Collected data entries
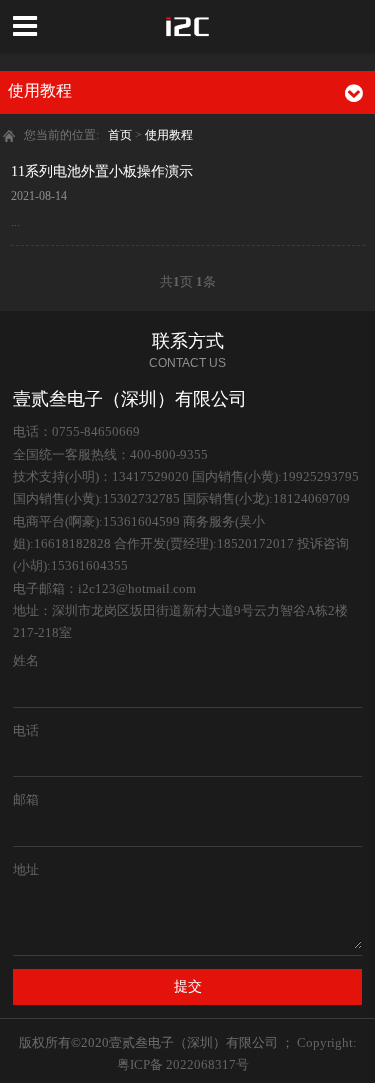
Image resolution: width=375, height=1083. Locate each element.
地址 (26, 869)
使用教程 (169, 135)
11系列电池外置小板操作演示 (102, 171)
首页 (120, 135)
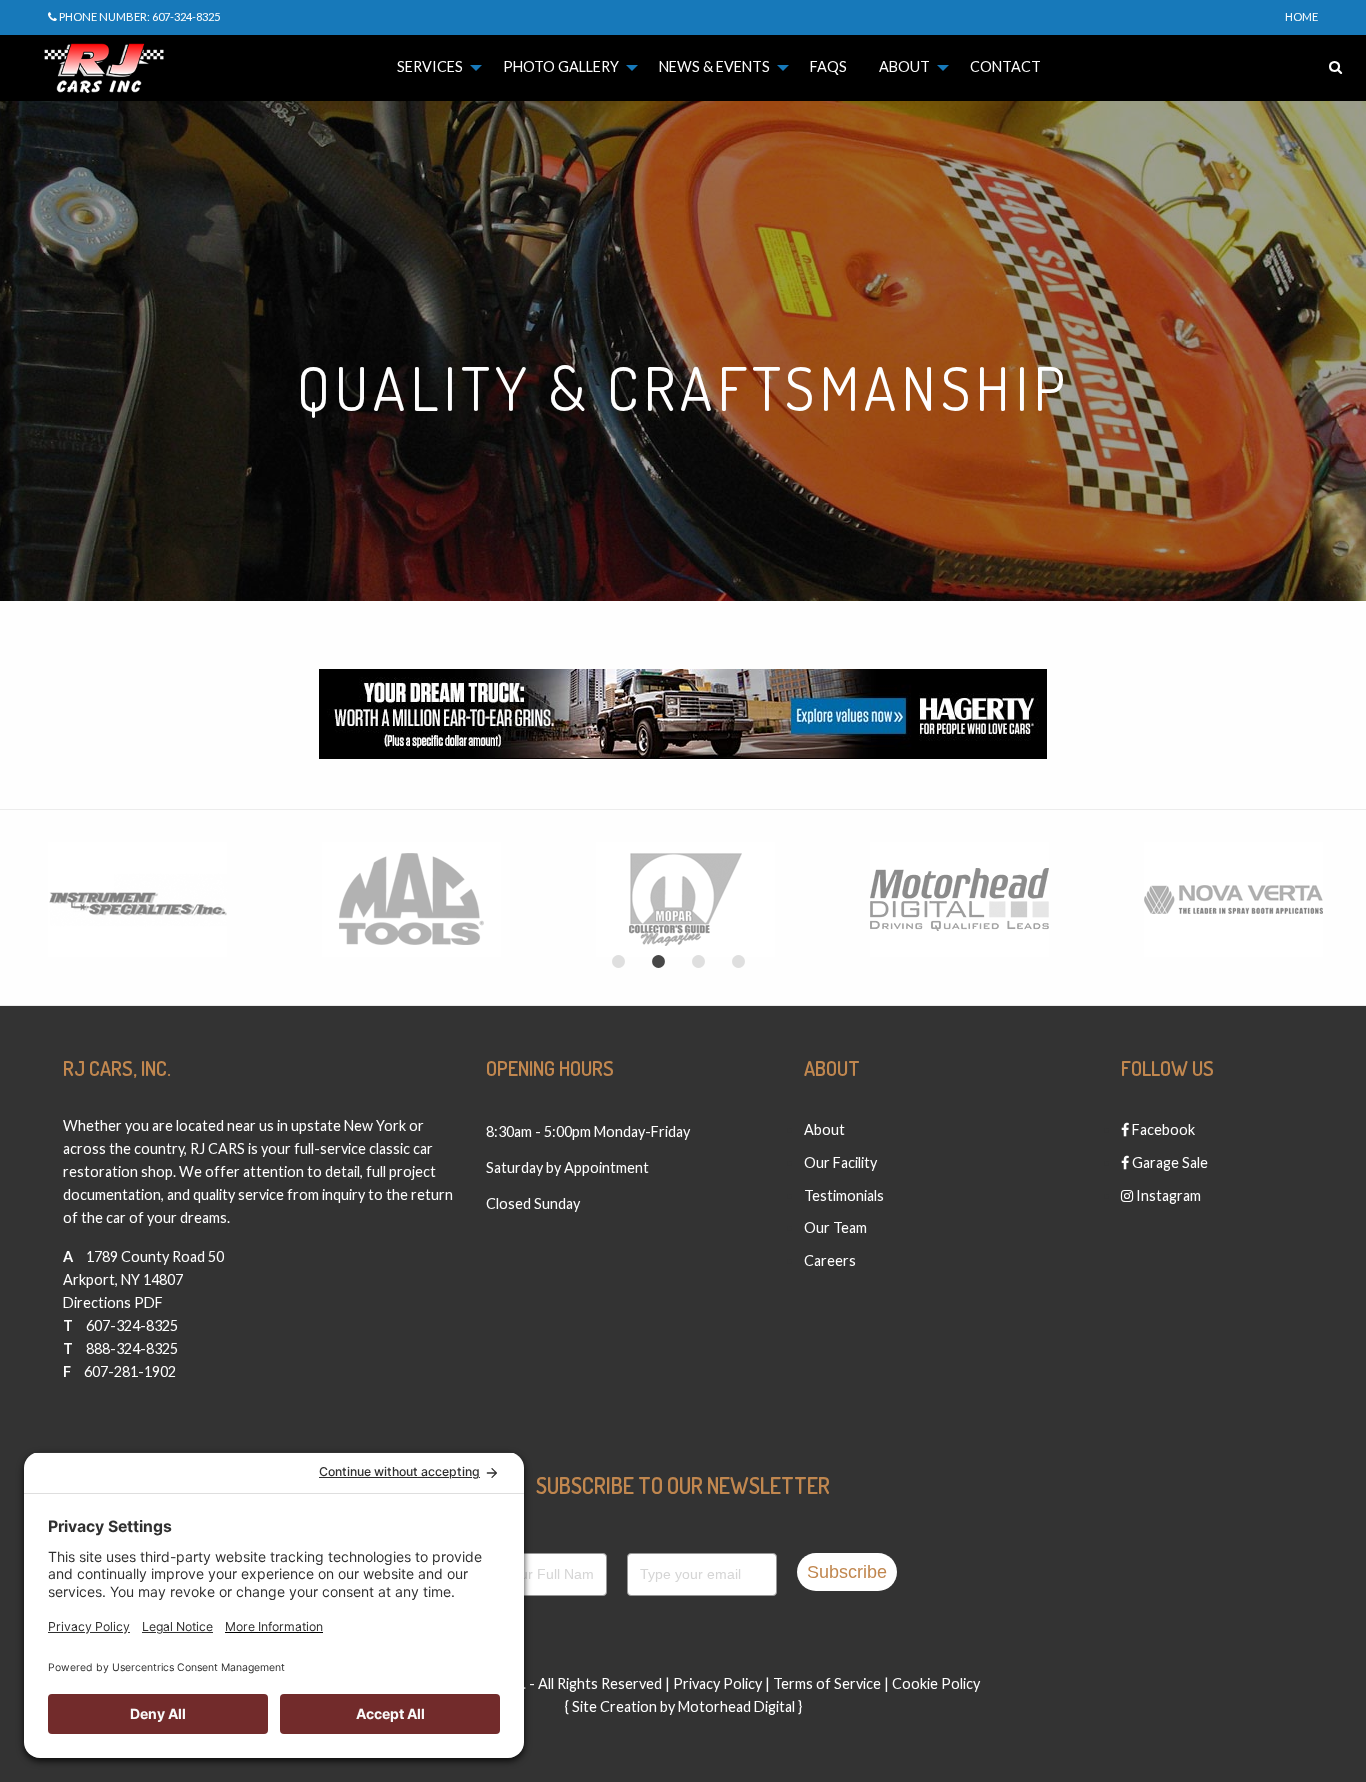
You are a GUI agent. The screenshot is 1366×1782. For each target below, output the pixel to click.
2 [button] (658, 962)
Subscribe (847, 1572)
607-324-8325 (132, 1325)
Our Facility (840, 1162)
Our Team (835, 1227)
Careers (830, 1260)
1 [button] (618, 962)
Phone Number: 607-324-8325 (138, 16)
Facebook (1162, 1129)
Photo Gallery (561, 66)
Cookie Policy (936, 1683)
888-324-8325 (132, 1348)
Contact (1005, 66)
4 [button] (738, 962)
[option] (137, 899)
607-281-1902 (130, 1371)
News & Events (714, 66)
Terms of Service (827, 1683)
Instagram (1167, 1195)
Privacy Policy (717, 1683)
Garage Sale (1168, 1162)
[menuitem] (434, 67)
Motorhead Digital (736, 1706)
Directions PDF (113, 1302)
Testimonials (844, 1195)
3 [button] (698, 962)
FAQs (828, 66)
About (904, 66)
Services (430, 66)
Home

--- Directions for this task ---
Every line that contains the string "each" should be returned from the data.

--- Output for this task ---
Image resolution: width=375, height=1083. Locate each element.
You are a GUI agent. The screenshot is 1366×1782. For each target below, output the pixel to click.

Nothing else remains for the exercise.